In 2022, the fintech industry faces a perfect storm that promises to deliver a flurry of changes, LexisNexis Risk Solutions director of financial crime compliance Tracy Manning said.
After leaning heavily towards deregulation for the past two decades, Manning said the reverse is now happening for a few reasons, beginning with behavior changes spawned by the COVID-19 pandemic.
Supply chains were threatened. Wars and tense geopolitics saw countries tighten regulations for national security.
“We’ve certainly been in a space where we’re seeing that pendulum swing back,” Manning said.
How the pandemic impacted compliance teams
Thanks to the pandemic, many were forced to shift to digital channels quickly. The pace and volume of that sudden move strained many compliance teams. The surge in anonymity provided by remote commerce and the explosion in alert volumes drove up costs.
“The true cost of compliance, according to a study of North America, nearly doubled since the start of the pandemic,” Manning said. The higher cost of labor drove it.”
It became a strategic imperative for companies to invest more in technology, but they faced additional obstacles, Manning noted.
Thanks to the Great Resignation, some companies lost institutional memory, which worsened the gap—all the more reason to invest in technology, so they don’t face that situation again.
“And we’re seeing regulators respond to this,” Manning said.
Take that combination of growing threat vectors, and it highlights the importance of viewing compliance through the same lens as fraud, financial crime and information security, Manning said.

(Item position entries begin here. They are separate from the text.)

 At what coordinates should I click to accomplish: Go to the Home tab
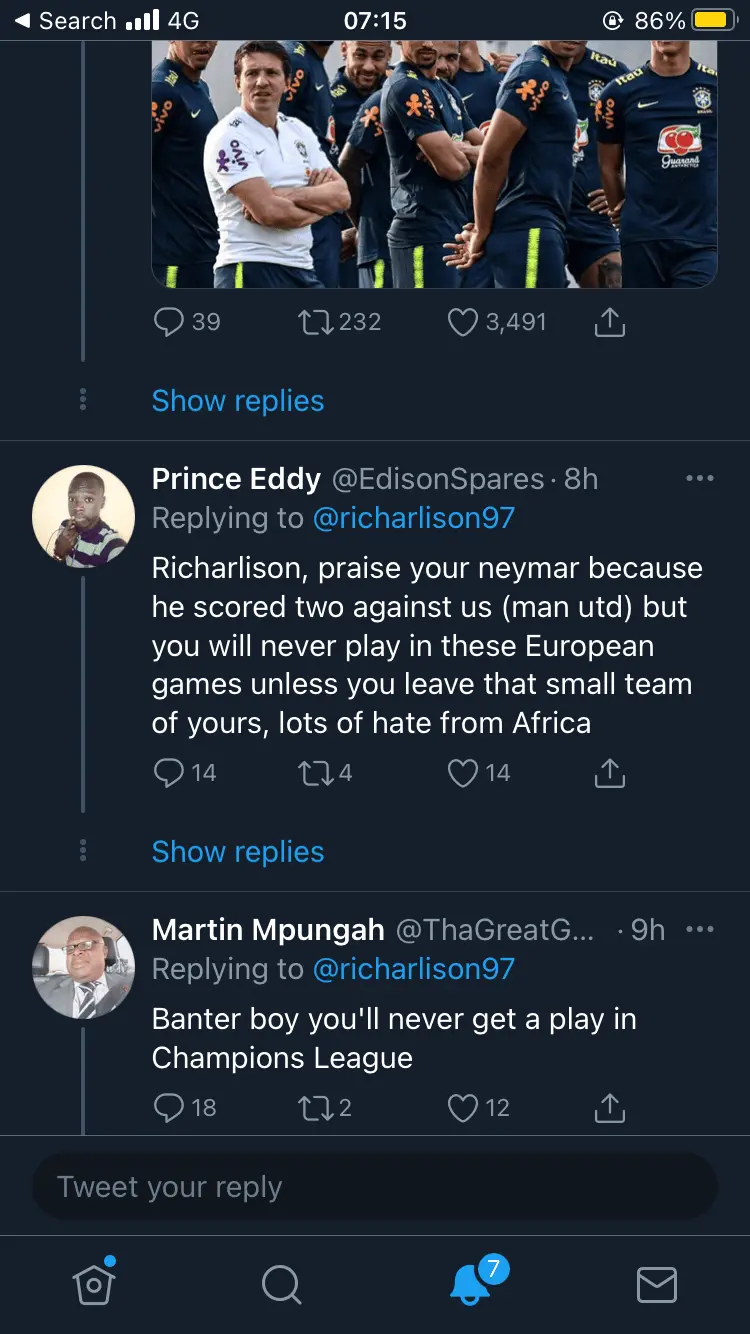pyautogui.click(x=94, y=1284)

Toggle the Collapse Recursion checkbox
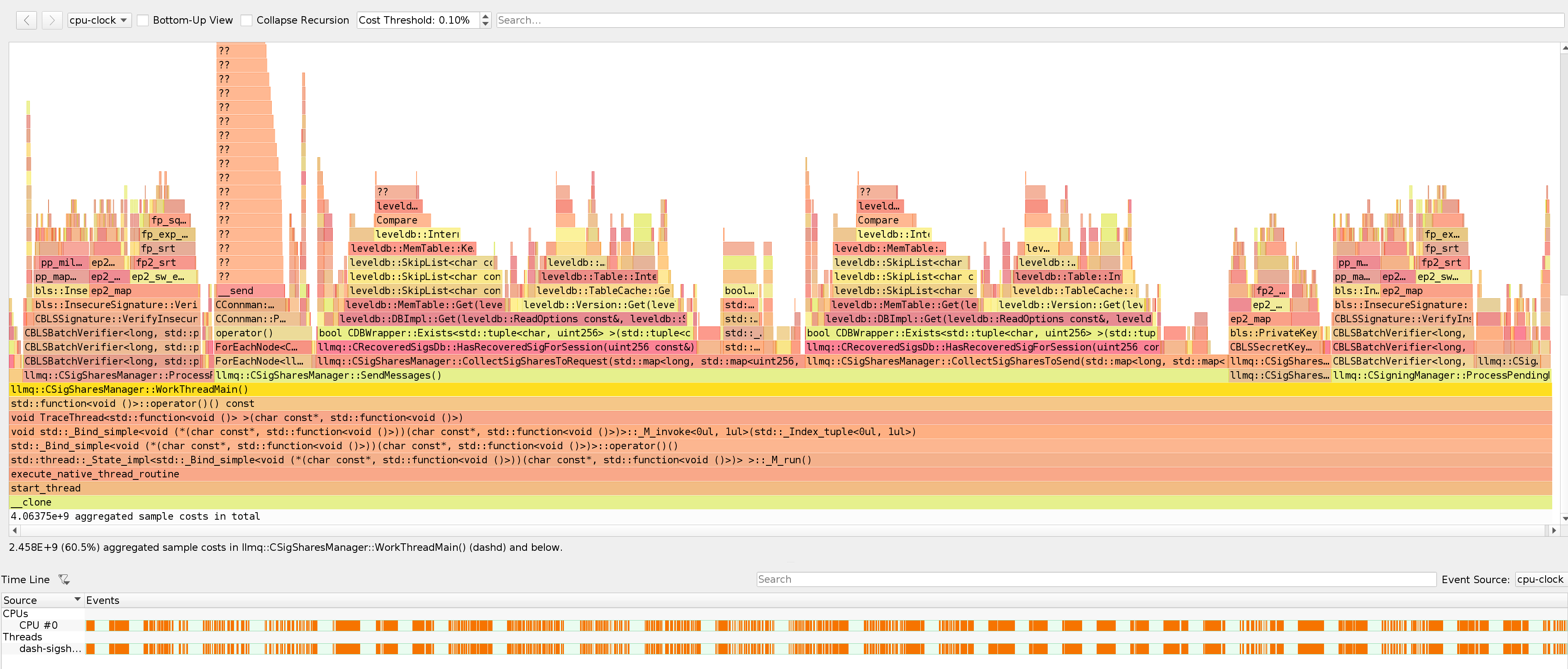point(246,20)
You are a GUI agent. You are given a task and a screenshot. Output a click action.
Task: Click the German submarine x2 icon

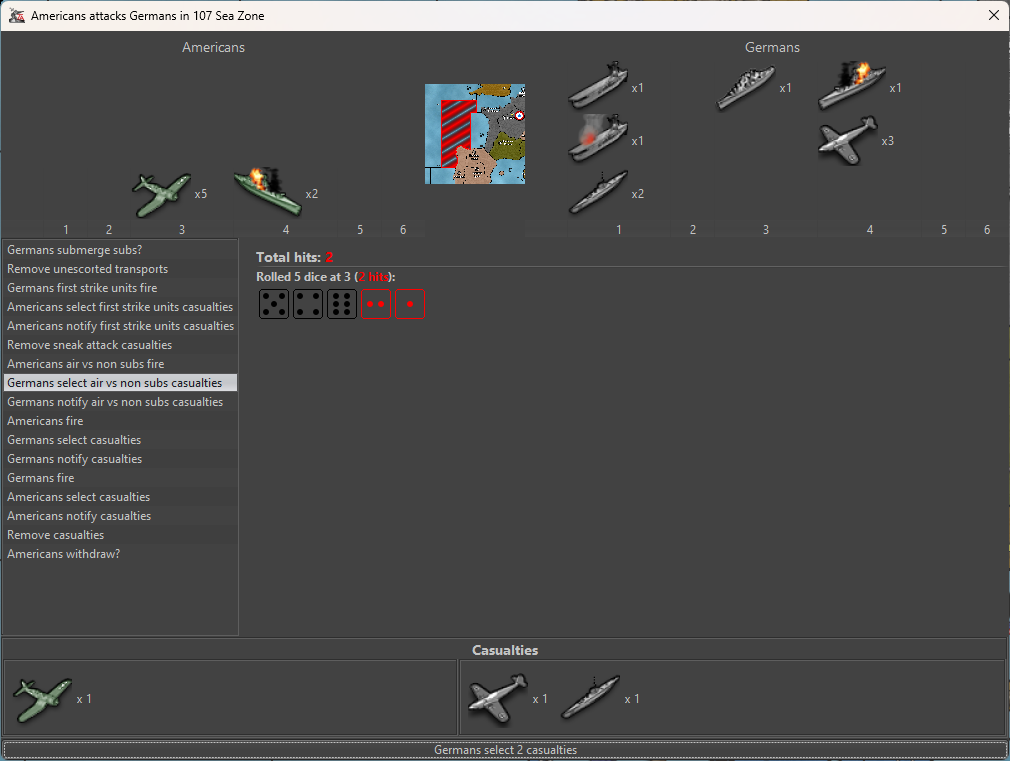[x=597, y=192]
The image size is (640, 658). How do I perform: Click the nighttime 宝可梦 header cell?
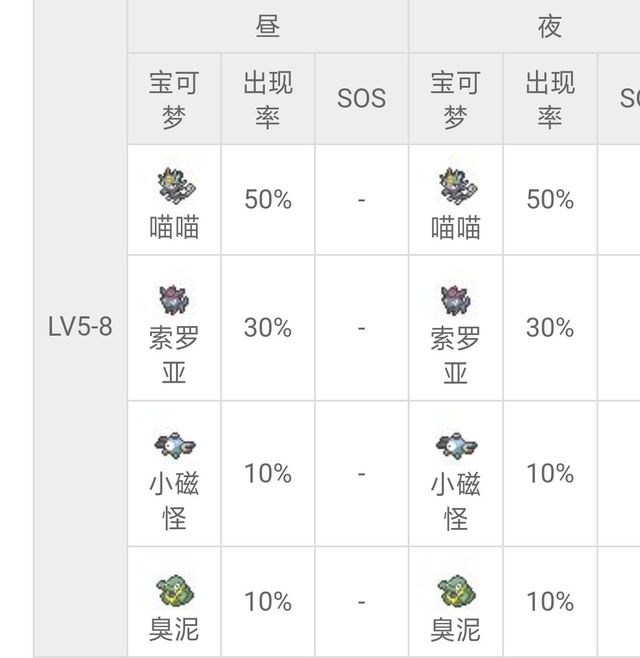point(456,99)
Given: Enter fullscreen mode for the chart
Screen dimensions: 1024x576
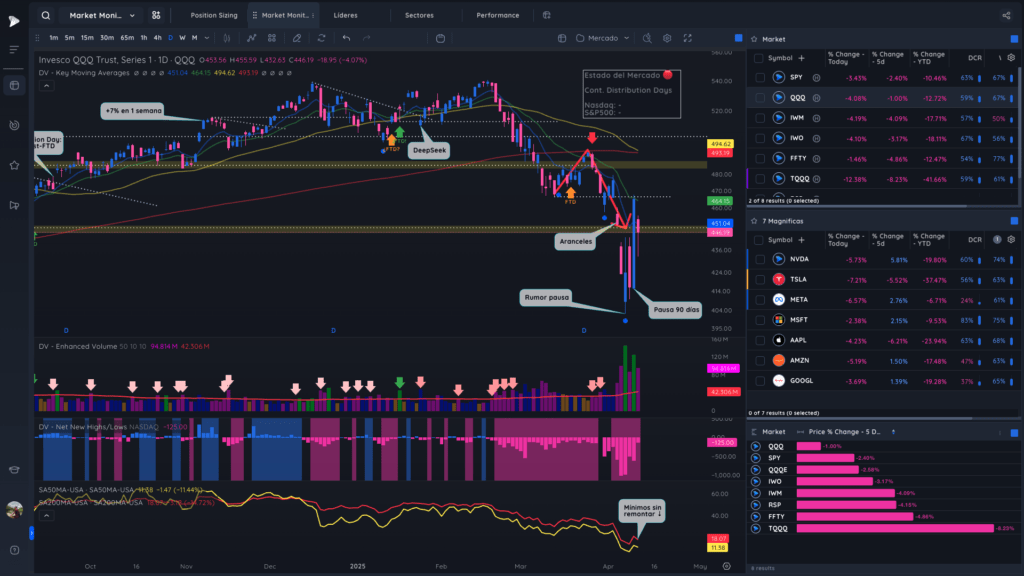Looking at the screenshot, I should (x=687, y=38).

When considering these as a group, there are opportunities to find efficiencies while not sacrificing the quality of response. More companies consider common data sets and put technology to monitor them together.
As businesses learned they had to adjust, criminals were doing the same, Manning said.
They, too, went digital almost overnight, buoyed by the heightened anonymity. In some cases, they encountered compliance controls based on physical risk more than digital risk.
Alert volumes rose, and CX was disrupted as compliance-induced delays impacted the customer journey at a time when a seamless experience was vital.
How technology provides new compliance solutions
The key to adapting is to leverage the extensive digital exhaust everyone generated. That allows the establishment of trusted linkages that can increase the confidence level of verification.
Can financial services firms benefit from novel technologies such as secure, multiparty computation? Manning believes so.
Criminals collaborate by sharing information on the dark web and repeat processes as long as they’re successful. They bank on the good side, continuing to act alone.
Manning said she sees more people, including law enforcement and regulators, open to a collaborative approach to identity verification.
We returned to the topic of an extreme digital shift and its resulting issues at a time when we also expect real-time decisions.
The best technologies gather as many data points as possible to help them make accurate decisions. This is happening as advances in robotic process automation can access more information across a wider variety of formats.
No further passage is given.